The connections between the abolition of serfdom in the Baltic provinces in the early nineteenth century (1816 in Estonia, 1817 in Courland, 1819 in Livonia), the national ambitions of Latvians and Estonians during the following decades and the first period of independence in the interwar period (1918–1940) is interestingly discussed by Marju Luts-Sootak in her text on the lower-level courts as institutions for Bildung (Bildungsanstalten) during the nineteenth century. She convincingly argues that the lower courts system educated the newly freed peasants to exercise their rights as legal subjects, which she relates to the fact that Latvians and Estonians a mere hundred years after the ending of serfdom emerged as state-holding nations after the First World War.

The complexity and plurality of Bildung is yet again elegantly discussed in the two last contributions, Lina Užukauskaitė’s text on Lithuanian literature and its use of aesopic language during the Soviet time, and Dieter Neidlinger’s and Silke Pasewalck’s discussion on the Estonian author Jaan Kross’ (1920–2007) Bildung stories (Bildungsgeschichten). Although they are placed in the last part of the book dedicated to Bildung in literature, they actually to some extent function as a conclusion. They bring together previously touched-upon aspects of Bildung, such as concepts and agents, and incorporate them in discussions on Bildung in literature as well as identity aspects of Bildung. Užukauskaitė’s discussion on Lithuanian literature and its use of aesopic language during Soviet-time is both interesting and hope-inspiring. Aesopic language makes use of ambiguity and is most commonly used by authors in oppressive states to avoid censorship, but still be able convey hidden meanings to informed readers. Analysing Lithuanian literature, Užukauskaitė illustrates how authors using aesopic language were involved in a kind of Bildung-mission (Bildungsauftrag), since it fostered critical thinking in its readers. The Bildung-concept in all its complexity really comes to the foreground here as Užukauskaitė demonstrates how aesthetic and political aspects were intertwined. Neidlinger’s and Pasewalck’s analysis of Kross’ short story “Michelsoni immatrikuleerimine” (1971, German “Die Immatrikulation des Michelson”, 1985) and the novel “Rakvere roman” (1982, German “Die Frauen von Wesenberg oder Der Aufstand der Bürger”, 1997) further deepens the discussion on Bildung in the Baltics.
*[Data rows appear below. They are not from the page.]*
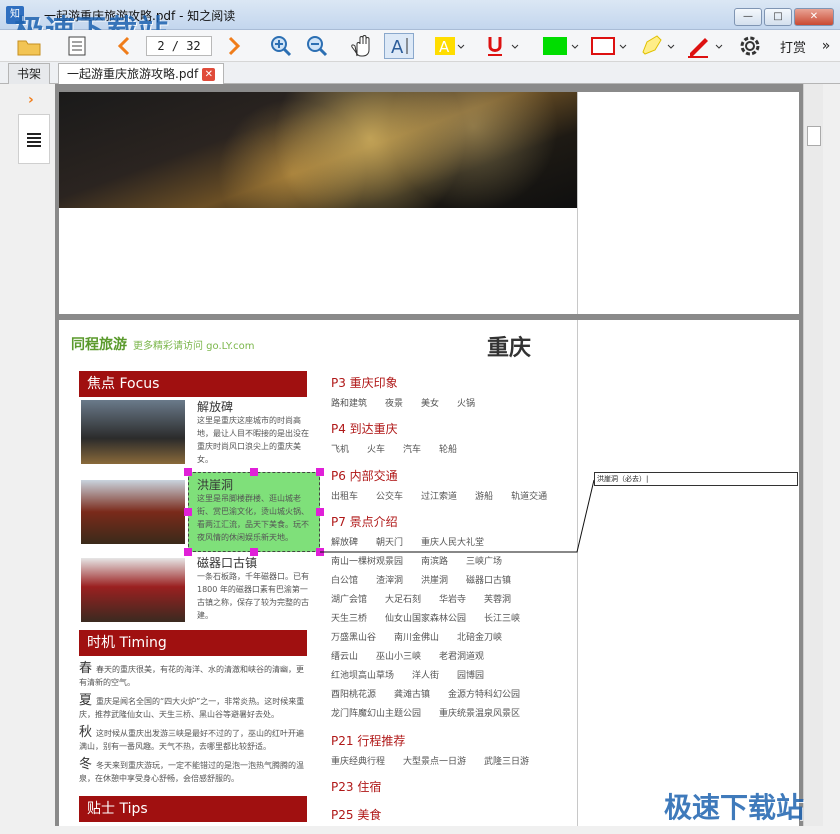 This screenshot has width=840, height=834. I want to click on annotation-connector-line, so click(458, 516).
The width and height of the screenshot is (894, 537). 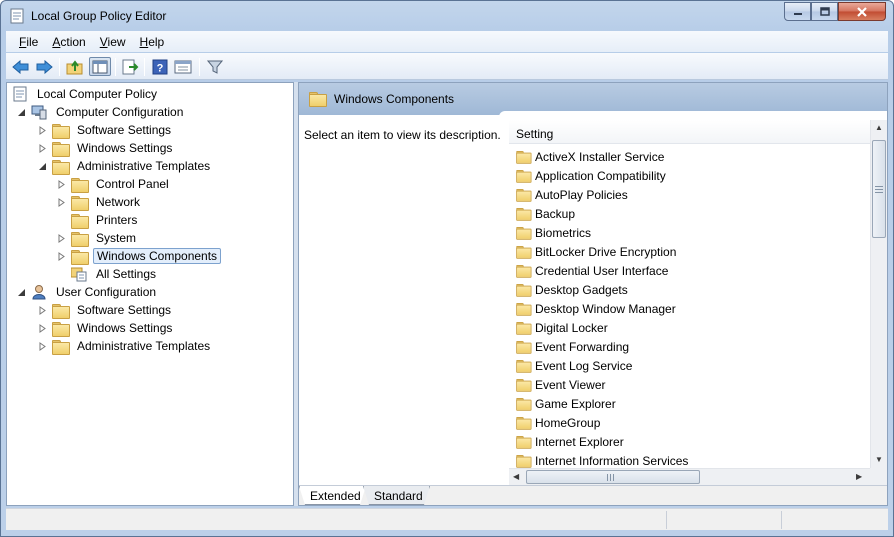 I want to click on scroll-up-arrow-icon: ▲, so click(x=879, y=128).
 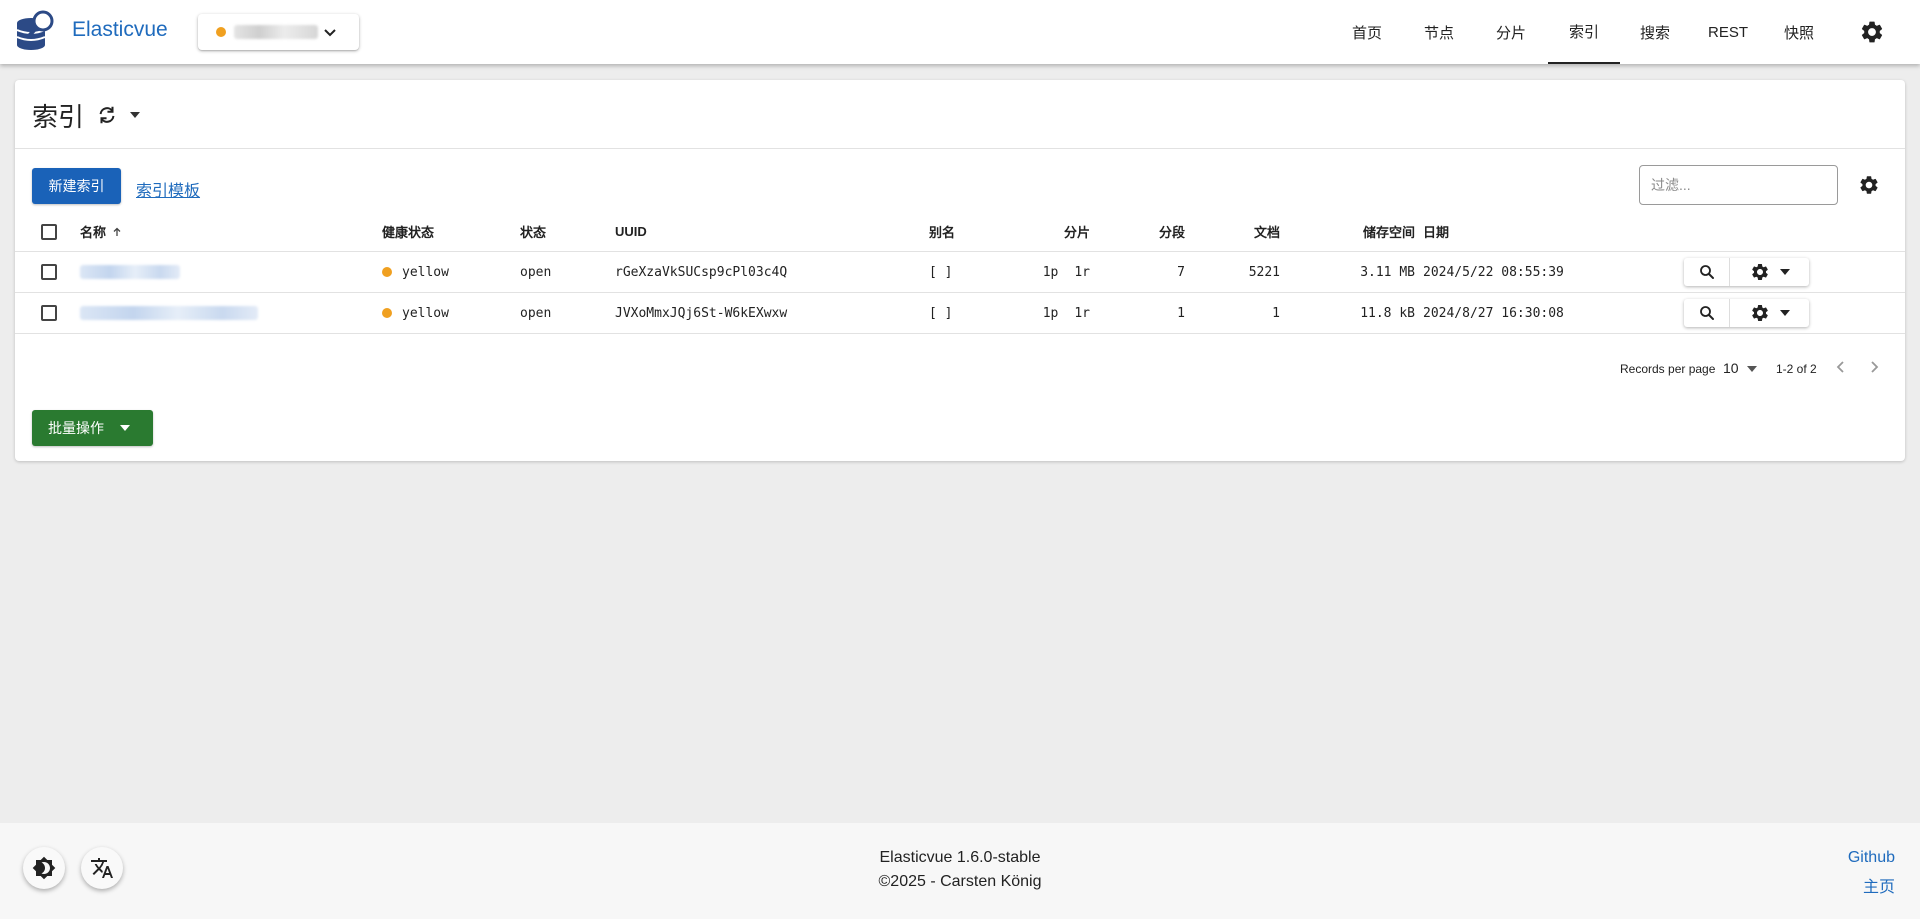 What do you see at coordinates (1584, 32) in the screenshot?
I see `nav-indices: 索引` at bounding box center [1584, 32].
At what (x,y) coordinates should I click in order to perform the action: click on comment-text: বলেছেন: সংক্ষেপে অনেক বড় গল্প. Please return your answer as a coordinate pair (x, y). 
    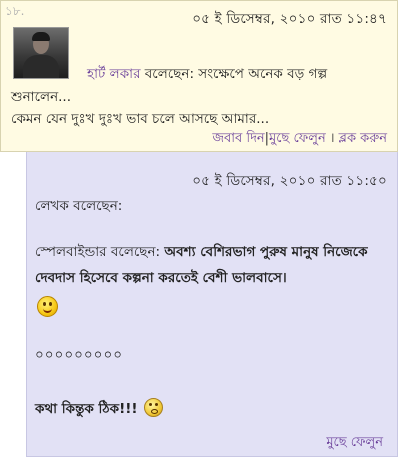
    Looking at the image, I should click on (234, 74).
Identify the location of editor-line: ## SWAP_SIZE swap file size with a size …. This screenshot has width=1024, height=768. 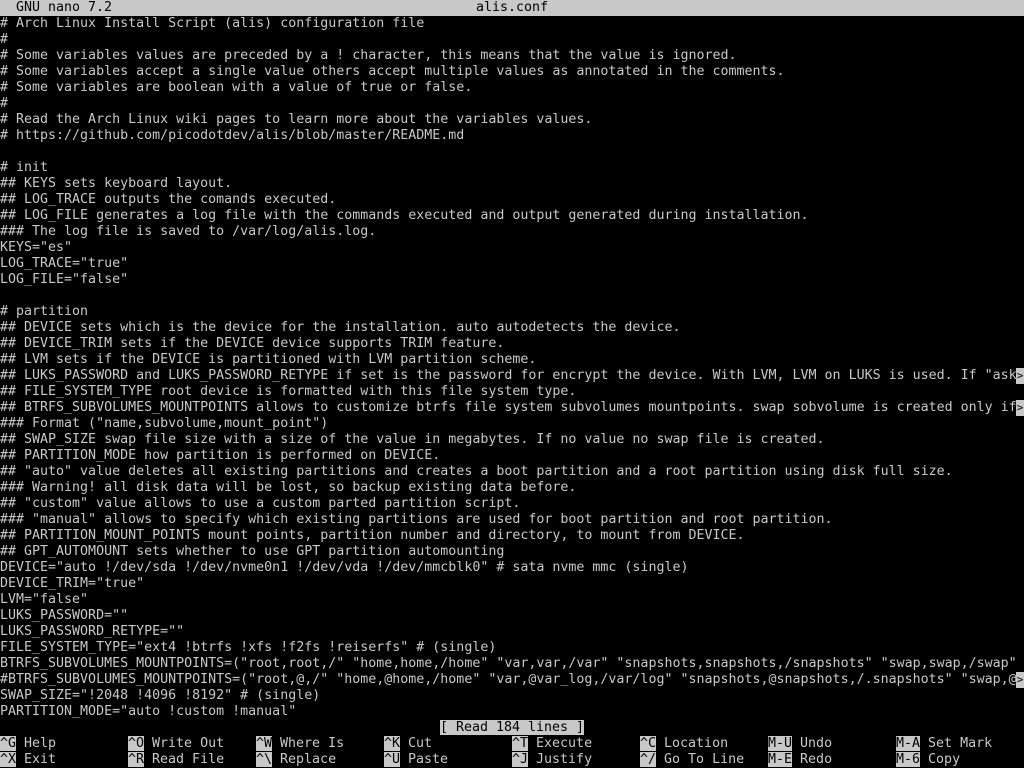
(512, 440).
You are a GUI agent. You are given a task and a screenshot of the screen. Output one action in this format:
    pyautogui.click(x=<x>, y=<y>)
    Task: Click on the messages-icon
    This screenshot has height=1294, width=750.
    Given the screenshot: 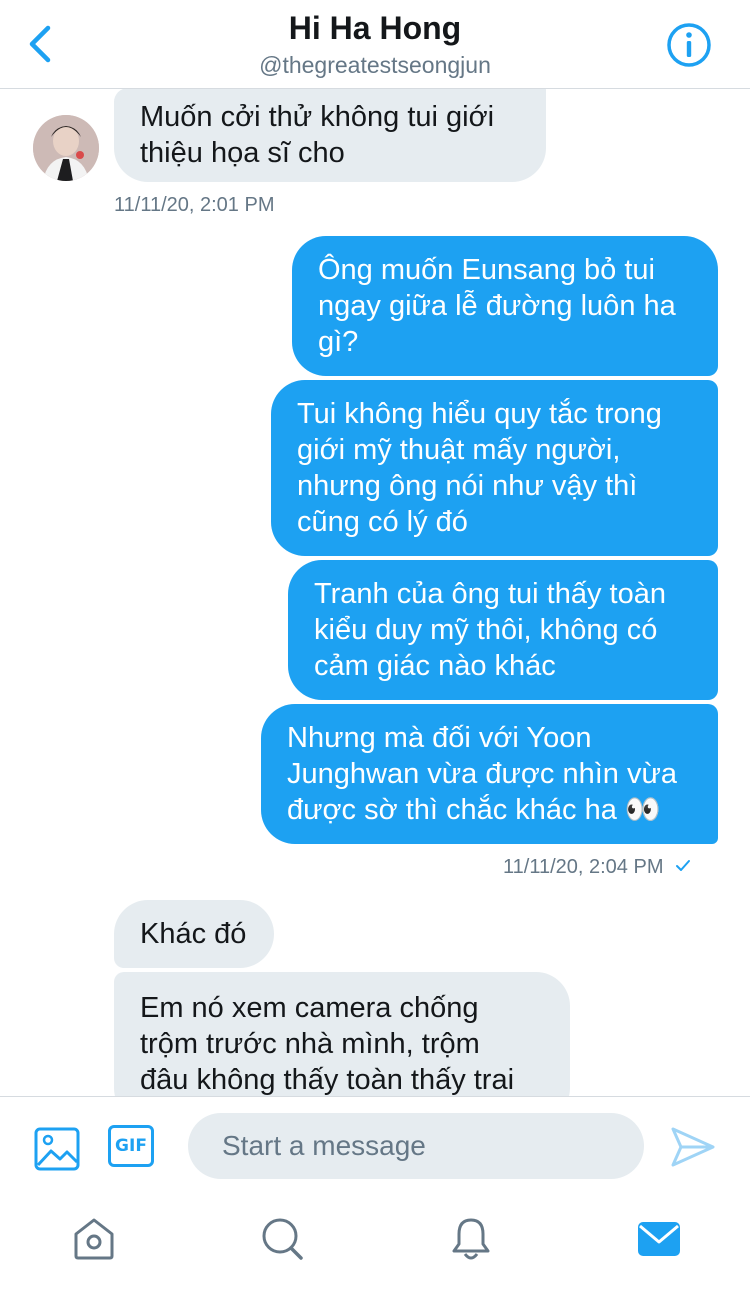 What is the action you would take?
    pyautogui.click(x=659, y=1239)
With an explicit discussion on Bildung and the use of Hannah Arendt’s concepts pariah and parvenu, Neidlinger and Pasewalck highlight the ambiguity of the promise of social ascent through Bildung in the context of the Baltics during the time of Baltic German hegemony. Estonians (and Latvians) could rise socially, but only if they had the opportunity and were willing to embrace the German language and culture. Kross’ stories depict how this could lead to both loyalty and identity conflicts, therefore highlighting Bildung as a two-edged sword.

Even though Užukauskaitė’s and Neidlinger’s and Pasewalck’s texts work as a kind of conclusion, I miss some concluding comments where perhaps some of the contributions were discussed in relation to each other as well as to the Bildung-concept. It would for example be interesting if the previously mentioned text by Luts-Sootak about the lower-level courts were discussed in connection to Anja Wilhelmi’s text on Baltic German pastors and their inability to see Bildung as emancipating or having to do with personal development, or really anything other than the Evangelical-Lutheran Church. Lacking a more consistent discussion of Bildung as a phenomenon and concept, as well as a concluding chapter, the book mainly functions as a kind of remnant of the conference. And that is of course more than alright, but there is potential for much more. Maybe one can hope for a more stringent and slimmer volume in English with a commenting conclusion? Because in the end, the “Baltische Bildungsgeschichte(n)” presented in the book deserves a much wider reading circle, both inside and outside of academia.